After several hours, security forces moved in to regain control of the prison yard. Shots were fired during the quelling of the riot, and some buildings were set on fire. Several prisoners were injured, and Cameroon's main opposition party claimed that four inmates had died. More than 100 inmates were moved to undisclosed locations for detention.

===Buea===

On July 24, around 100 inmates at Buea Central Prison, acting in solidarity with their fellow detainees at Kondengui, staged a protest of their own. There as at Kondengui, security forces used live ammunition while quelling the riots.

==Aftermath==

Following the Kondengui riot, Amnesty International called on Cameroon to improve the prison conditions in Kondengui, and to allow an independent investigation of the crackdown on the riot. Human Rights Watch was later able to document that many of the detainees had been tortured. Many were brought to court and charged for rebellion, and in some cases their lawyers were not allowed to enter the courtroom.

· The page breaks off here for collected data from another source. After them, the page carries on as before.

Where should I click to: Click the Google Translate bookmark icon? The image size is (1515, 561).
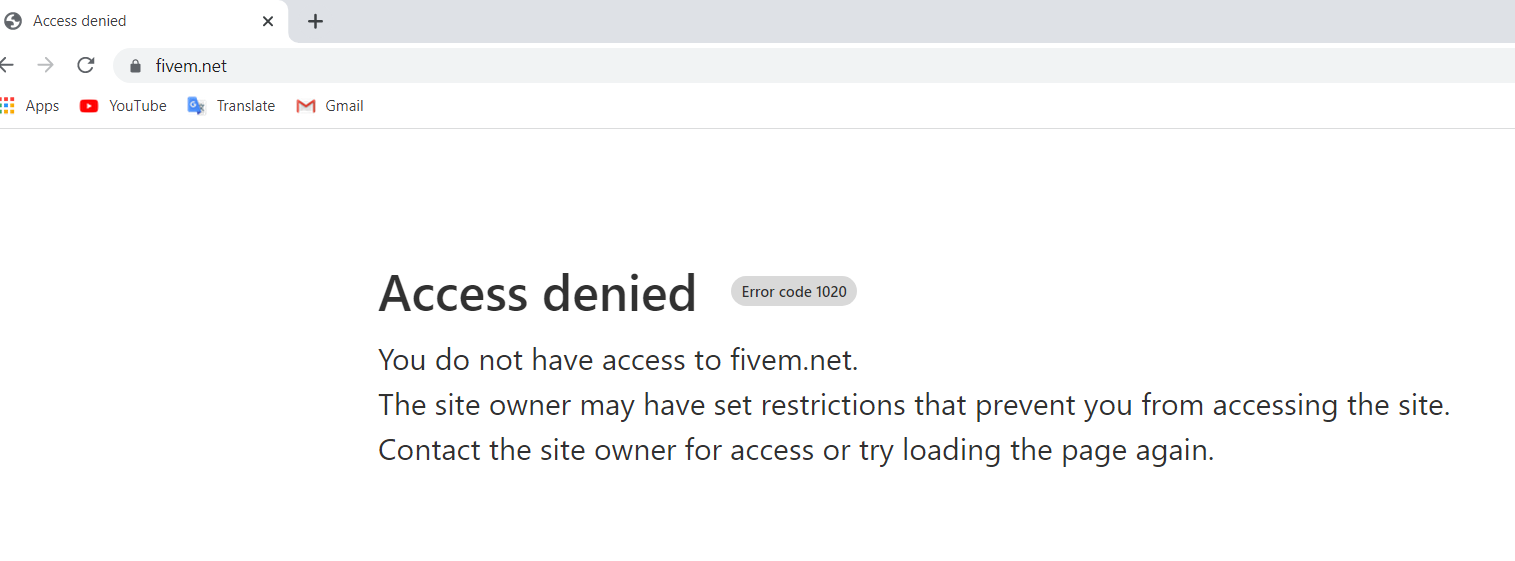point(196,106)
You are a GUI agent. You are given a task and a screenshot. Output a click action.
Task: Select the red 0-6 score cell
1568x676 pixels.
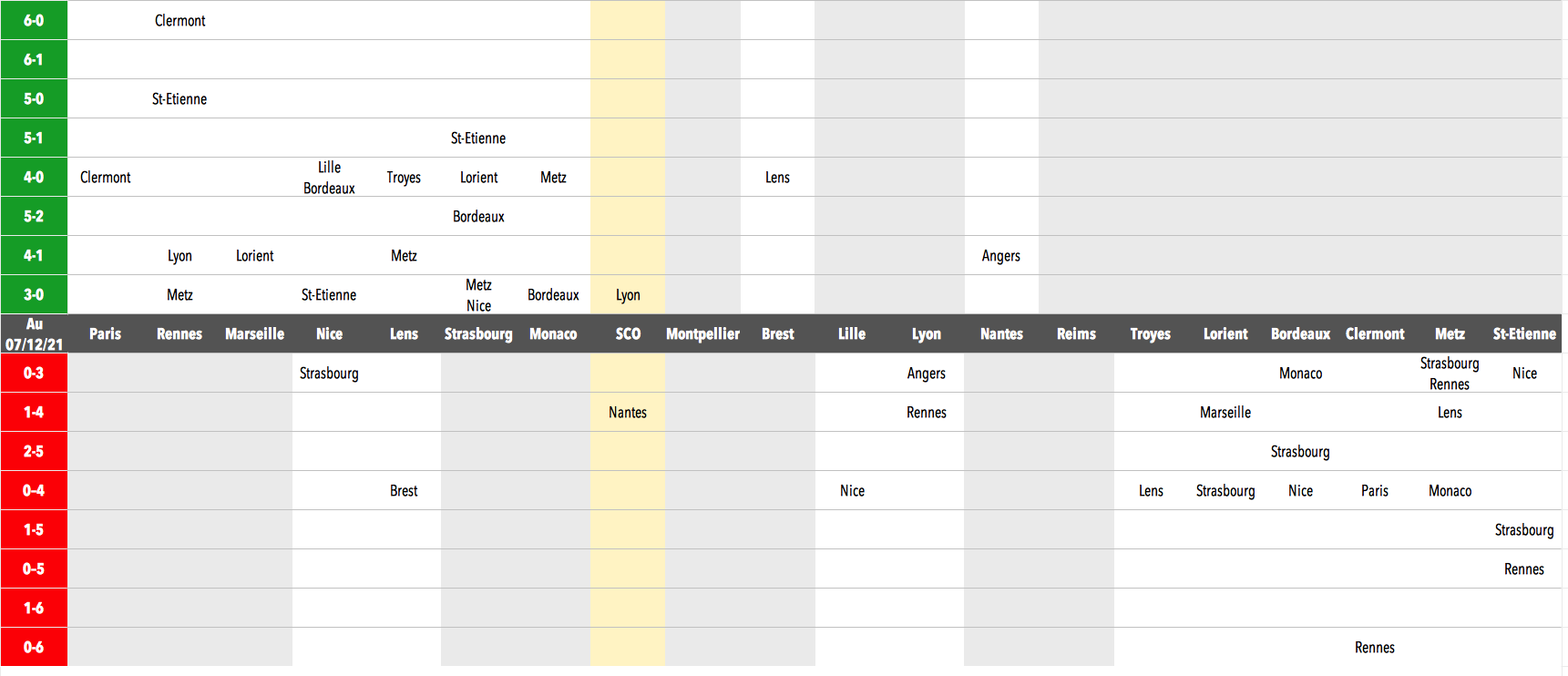[34, 647]
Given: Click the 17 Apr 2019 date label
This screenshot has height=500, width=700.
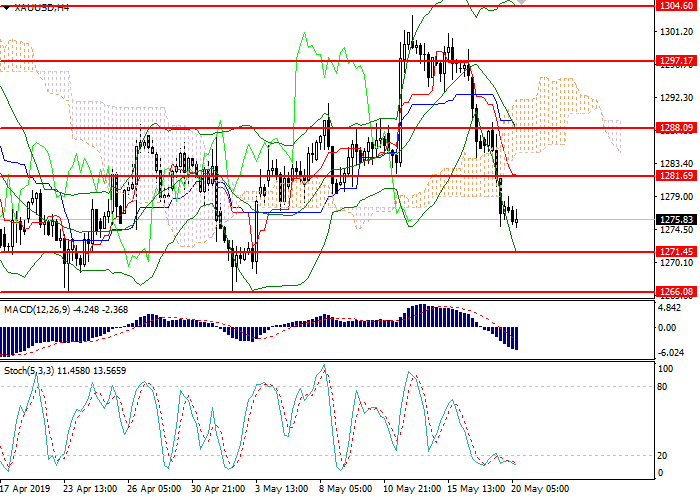Looking at the screenshot, I should point(26,491).
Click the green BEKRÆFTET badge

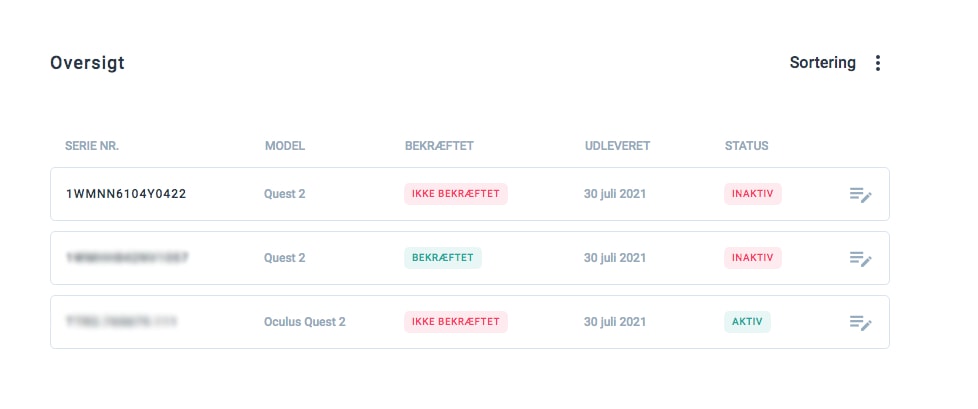coord(443,258)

The riots and their aftermath drew strong reactions from Ambazonian separatist movements. On July 26, the two competing factions of the Interim Government of Ambazonia (split since the 2019 Ambazonian leadership crisis) issued statements regarding the riot at Kondengui. The faction loyal to Samuel Ikome Sako gave Cameroon five days to account for the inmates who had been missing following the riot at Kondengui; if it failed to do so, the separatists would enforce a "total lockdown" where "nothing enters and nothing leaves" the Anglophone regions, starting on July 30. The faction loyal to Sisiku Julius Ayuk Tabe (who had been detained at Kondengui for more than a year), supported by the Ambazonia Governing Council, refrained from making any ultimatums, declaring instead that a lockdown would be imposed on July 29 and 30 regardless of Cameroon's actions. As announced, a lockdown came into effect on July 29.

On July 30, the ten detained members of the Interim Government of Ambazonia, including Sisiku Julius Ayuk Tabe, declared that they would go on a hunger strike until their lawyers could verify the whereabouts of all convicts who had been missing since the riots. The hunger strike was to start at midnight the same day. The same day, the Cameroonian government made its first public statement on the riots, declaring that no detainees had been killed, and that some were being held for investigation. This declaration fell short of the Ayuk Tabe cabinet's demands, and the hunger strike was thus initiated.